**Work to complete**
Return everything from the start of the records down to and including the line containing "The image size is (1920, 1080).", unchanged.
# # # #
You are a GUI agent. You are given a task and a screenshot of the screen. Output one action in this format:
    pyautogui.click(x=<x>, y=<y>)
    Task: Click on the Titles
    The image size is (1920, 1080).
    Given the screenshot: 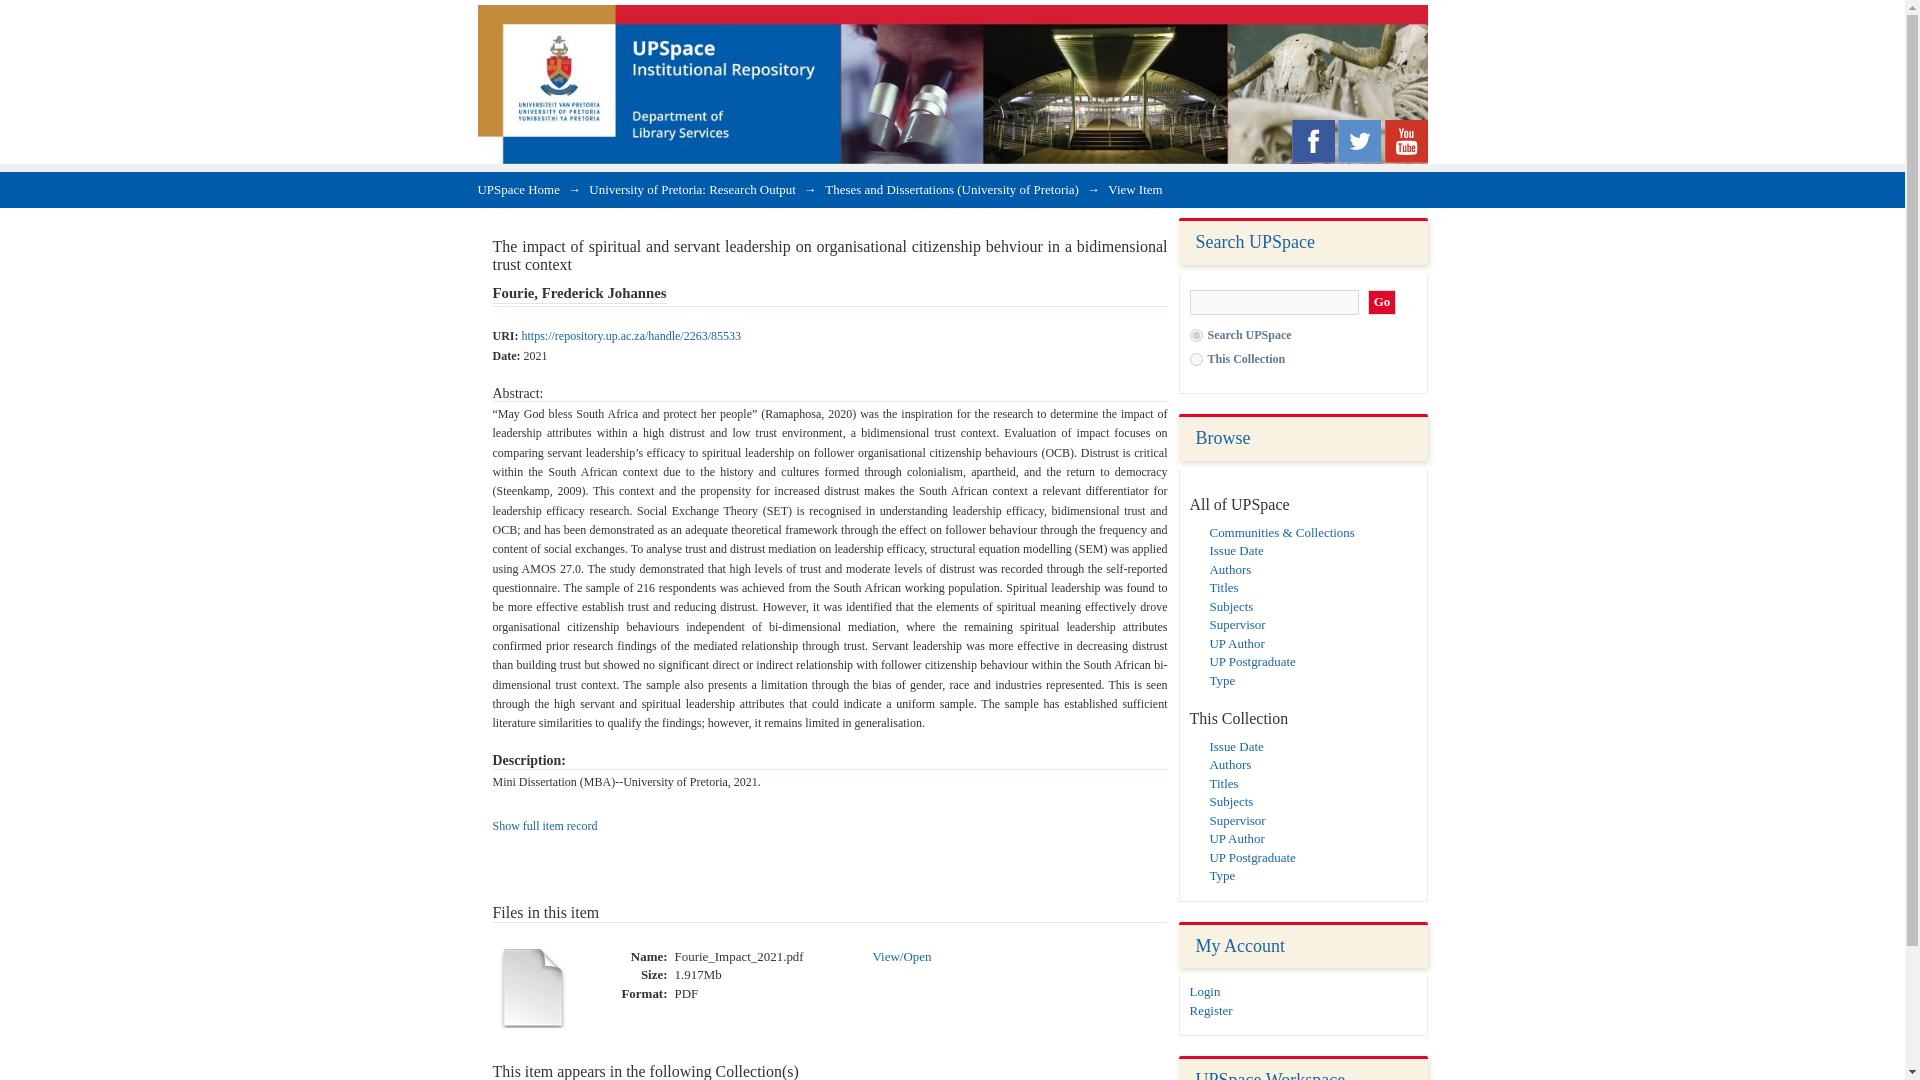 What is the action you would take?
    pyautogui.click(x=1224, y=783)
# # # #
**Output for this exercise**
You are a GUI agent. You are given a task and a screenshot of the screen. Output one action in this format:
    pyautogui.click(x=<x>, y=<y>)
    Task: Click on the Titles
    The image size is (1920, 1080).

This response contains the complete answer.